Extracted data: Begin

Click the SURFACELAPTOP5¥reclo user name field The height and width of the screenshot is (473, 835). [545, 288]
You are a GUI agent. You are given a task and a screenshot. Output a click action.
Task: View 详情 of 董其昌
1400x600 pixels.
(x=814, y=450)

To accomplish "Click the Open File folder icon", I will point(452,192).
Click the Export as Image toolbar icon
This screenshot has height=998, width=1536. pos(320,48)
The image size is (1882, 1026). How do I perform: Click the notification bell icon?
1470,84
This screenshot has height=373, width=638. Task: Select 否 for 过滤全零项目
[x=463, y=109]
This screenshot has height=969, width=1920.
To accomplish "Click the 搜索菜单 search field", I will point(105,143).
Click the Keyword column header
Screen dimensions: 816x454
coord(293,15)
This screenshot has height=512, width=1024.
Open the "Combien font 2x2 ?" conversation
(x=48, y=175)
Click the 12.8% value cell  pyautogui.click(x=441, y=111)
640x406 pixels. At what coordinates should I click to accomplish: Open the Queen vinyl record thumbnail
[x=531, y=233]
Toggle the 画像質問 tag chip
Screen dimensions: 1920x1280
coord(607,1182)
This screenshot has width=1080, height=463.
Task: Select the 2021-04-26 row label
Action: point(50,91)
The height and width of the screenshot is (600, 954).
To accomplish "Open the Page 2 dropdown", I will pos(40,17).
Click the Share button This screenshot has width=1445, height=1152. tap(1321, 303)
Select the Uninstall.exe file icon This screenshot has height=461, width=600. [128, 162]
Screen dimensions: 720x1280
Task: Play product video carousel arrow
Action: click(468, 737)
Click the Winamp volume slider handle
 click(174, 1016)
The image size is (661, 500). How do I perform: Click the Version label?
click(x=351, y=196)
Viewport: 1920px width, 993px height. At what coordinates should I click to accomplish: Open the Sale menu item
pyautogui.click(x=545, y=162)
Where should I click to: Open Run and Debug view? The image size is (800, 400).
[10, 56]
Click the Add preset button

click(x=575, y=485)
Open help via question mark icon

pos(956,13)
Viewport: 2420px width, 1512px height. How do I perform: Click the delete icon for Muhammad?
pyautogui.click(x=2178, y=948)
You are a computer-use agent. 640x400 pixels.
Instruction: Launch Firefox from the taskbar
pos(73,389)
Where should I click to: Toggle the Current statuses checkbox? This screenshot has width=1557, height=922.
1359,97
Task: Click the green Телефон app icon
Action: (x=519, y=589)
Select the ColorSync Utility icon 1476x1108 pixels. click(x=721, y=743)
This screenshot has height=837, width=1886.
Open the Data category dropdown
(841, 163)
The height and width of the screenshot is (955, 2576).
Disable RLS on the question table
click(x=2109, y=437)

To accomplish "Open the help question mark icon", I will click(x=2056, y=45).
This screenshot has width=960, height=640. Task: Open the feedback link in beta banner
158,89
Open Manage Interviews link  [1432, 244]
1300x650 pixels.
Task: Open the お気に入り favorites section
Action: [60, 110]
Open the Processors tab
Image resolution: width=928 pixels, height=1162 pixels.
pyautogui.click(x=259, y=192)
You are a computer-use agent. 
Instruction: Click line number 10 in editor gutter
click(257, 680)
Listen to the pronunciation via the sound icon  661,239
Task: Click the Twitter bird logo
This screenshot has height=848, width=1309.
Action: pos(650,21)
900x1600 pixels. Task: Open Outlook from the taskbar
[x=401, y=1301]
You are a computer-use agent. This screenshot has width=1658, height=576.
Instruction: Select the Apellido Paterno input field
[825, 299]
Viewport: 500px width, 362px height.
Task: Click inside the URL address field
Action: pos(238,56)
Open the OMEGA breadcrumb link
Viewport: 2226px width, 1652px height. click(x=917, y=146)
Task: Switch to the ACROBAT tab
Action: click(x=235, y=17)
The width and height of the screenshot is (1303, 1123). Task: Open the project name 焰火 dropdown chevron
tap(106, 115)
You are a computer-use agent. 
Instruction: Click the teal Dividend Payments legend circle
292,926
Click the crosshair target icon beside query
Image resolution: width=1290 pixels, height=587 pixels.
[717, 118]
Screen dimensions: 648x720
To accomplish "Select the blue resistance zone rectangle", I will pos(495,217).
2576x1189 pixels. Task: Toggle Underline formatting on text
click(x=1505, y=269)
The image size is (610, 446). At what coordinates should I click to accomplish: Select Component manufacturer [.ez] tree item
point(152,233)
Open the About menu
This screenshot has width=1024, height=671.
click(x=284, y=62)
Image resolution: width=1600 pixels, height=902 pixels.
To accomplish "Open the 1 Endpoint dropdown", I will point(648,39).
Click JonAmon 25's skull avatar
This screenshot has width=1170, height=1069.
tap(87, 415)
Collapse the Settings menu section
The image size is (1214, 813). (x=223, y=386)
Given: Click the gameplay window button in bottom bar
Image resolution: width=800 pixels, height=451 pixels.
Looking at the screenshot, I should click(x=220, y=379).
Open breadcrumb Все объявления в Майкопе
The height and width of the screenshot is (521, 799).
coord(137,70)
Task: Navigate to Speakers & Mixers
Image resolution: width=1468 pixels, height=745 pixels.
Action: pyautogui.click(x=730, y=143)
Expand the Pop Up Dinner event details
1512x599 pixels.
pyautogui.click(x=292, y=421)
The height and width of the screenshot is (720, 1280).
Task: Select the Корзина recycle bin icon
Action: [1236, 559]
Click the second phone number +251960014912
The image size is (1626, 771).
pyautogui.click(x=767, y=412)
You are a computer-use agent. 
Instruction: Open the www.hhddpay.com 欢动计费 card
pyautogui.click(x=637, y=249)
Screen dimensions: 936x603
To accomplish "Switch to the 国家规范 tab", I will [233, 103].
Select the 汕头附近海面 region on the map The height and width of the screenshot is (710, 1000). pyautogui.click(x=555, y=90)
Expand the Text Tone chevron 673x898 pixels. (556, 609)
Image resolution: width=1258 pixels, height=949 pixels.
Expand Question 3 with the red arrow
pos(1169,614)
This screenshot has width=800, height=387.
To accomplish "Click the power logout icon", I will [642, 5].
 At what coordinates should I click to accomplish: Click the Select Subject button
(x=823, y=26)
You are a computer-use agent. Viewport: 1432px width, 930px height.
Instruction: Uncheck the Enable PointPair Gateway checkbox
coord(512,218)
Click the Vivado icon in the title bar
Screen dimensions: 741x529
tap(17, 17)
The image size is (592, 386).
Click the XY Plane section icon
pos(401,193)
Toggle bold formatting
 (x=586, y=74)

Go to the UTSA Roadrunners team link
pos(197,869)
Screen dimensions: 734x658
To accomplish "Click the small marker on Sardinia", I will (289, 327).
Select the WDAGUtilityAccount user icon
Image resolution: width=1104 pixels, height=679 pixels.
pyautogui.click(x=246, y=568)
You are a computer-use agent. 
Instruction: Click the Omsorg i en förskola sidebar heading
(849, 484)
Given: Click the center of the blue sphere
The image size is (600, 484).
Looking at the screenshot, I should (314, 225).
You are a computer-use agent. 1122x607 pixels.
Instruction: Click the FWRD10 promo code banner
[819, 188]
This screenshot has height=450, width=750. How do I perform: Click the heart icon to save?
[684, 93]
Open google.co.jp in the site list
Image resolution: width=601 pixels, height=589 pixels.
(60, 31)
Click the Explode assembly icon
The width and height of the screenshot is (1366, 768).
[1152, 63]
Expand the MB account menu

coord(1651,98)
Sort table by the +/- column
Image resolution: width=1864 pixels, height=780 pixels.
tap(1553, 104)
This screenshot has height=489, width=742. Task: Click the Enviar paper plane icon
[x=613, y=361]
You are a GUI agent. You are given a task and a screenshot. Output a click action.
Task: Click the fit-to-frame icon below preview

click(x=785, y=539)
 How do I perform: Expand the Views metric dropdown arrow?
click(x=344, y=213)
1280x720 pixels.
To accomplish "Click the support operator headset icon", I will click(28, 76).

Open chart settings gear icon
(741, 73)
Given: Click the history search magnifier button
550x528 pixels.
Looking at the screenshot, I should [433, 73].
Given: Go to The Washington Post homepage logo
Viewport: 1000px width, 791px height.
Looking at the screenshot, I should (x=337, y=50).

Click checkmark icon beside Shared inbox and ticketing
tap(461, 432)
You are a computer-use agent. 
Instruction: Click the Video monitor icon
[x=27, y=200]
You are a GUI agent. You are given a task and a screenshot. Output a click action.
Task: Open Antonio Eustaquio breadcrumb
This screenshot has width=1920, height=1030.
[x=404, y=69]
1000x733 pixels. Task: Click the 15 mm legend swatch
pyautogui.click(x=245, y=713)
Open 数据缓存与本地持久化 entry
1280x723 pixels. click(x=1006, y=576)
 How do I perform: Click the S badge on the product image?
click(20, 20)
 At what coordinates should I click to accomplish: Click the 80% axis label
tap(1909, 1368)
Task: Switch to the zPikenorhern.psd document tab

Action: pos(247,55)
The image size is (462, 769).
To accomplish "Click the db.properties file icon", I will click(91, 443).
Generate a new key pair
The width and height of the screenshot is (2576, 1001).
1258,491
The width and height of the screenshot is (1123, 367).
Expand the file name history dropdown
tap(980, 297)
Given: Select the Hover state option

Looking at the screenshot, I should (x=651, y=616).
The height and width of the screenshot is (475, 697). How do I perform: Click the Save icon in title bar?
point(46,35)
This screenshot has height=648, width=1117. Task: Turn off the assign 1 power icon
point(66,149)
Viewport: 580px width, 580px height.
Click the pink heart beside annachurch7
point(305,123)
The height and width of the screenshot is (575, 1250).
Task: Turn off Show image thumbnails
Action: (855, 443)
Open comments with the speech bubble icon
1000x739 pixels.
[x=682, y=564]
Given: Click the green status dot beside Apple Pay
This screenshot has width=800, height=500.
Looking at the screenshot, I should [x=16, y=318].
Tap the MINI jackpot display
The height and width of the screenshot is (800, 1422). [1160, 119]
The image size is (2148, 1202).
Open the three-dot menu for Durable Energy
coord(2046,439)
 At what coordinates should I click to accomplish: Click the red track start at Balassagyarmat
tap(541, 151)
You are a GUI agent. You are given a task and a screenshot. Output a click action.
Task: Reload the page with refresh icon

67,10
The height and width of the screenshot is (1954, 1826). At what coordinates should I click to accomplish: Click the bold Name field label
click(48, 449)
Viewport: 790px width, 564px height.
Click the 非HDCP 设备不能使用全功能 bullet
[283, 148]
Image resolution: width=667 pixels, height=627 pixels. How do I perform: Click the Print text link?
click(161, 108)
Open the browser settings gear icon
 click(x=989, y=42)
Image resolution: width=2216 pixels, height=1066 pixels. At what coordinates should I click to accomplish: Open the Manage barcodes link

Extracted data: End

Required action. The lines holding the word "user" are the answer. Pull them out of the records and copy them.

Exercise result.
Click the SURFACELAPTOP5¥reclo user name field The height and width of the screenshot is (473, 835). [545, 288]
Select the WDAGUtilityAccount user icon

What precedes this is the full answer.